- _What the task asks_
With all pictures excluded, restate the records that follow exactly as written.

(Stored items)
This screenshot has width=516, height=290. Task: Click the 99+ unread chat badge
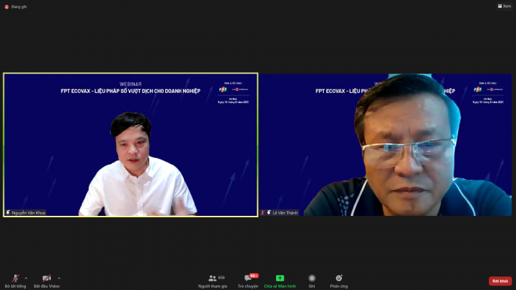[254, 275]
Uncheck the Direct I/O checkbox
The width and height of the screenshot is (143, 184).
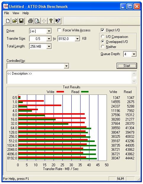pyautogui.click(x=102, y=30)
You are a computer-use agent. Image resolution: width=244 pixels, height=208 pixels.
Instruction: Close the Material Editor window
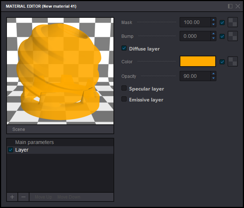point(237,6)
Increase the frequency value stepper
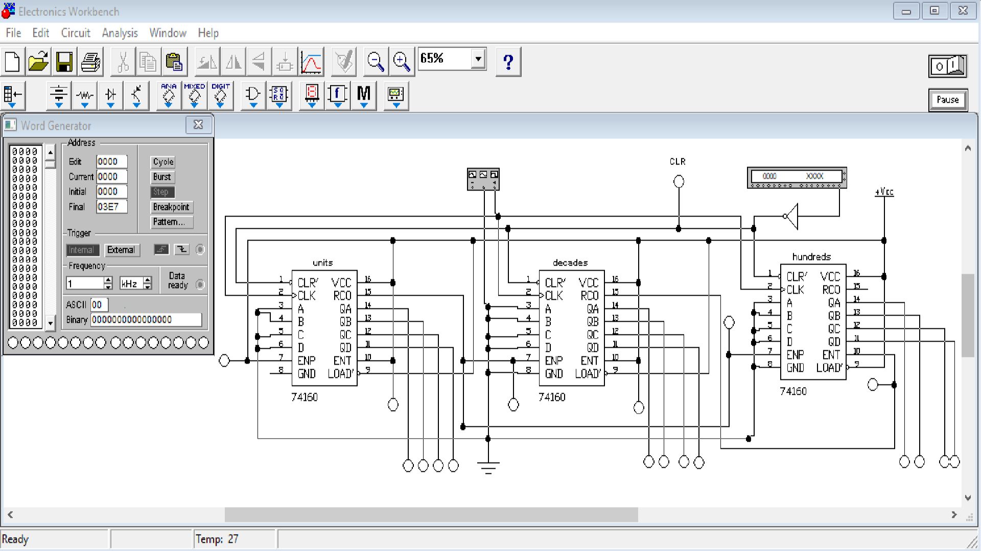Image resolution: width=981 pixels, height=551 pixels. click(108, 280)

- _Answer area_
This screenshot has width=516, height=290. Task: Click the 99+ unread chat badge
[254, 275]
Uncheck the Direct I/O checkbox
The width and height of the screenshot is (143, 184).
pyautogui.click(x=102, y=30)
You are a computer-use agent. Image resolution: width=244 pixels, height=208 pixels.
Instruction: Close the Material Editor window
point(237,6)
Increase the frequency value stepper
Image resolution: width=981 pixels, height=551 pixels. click(108, 280)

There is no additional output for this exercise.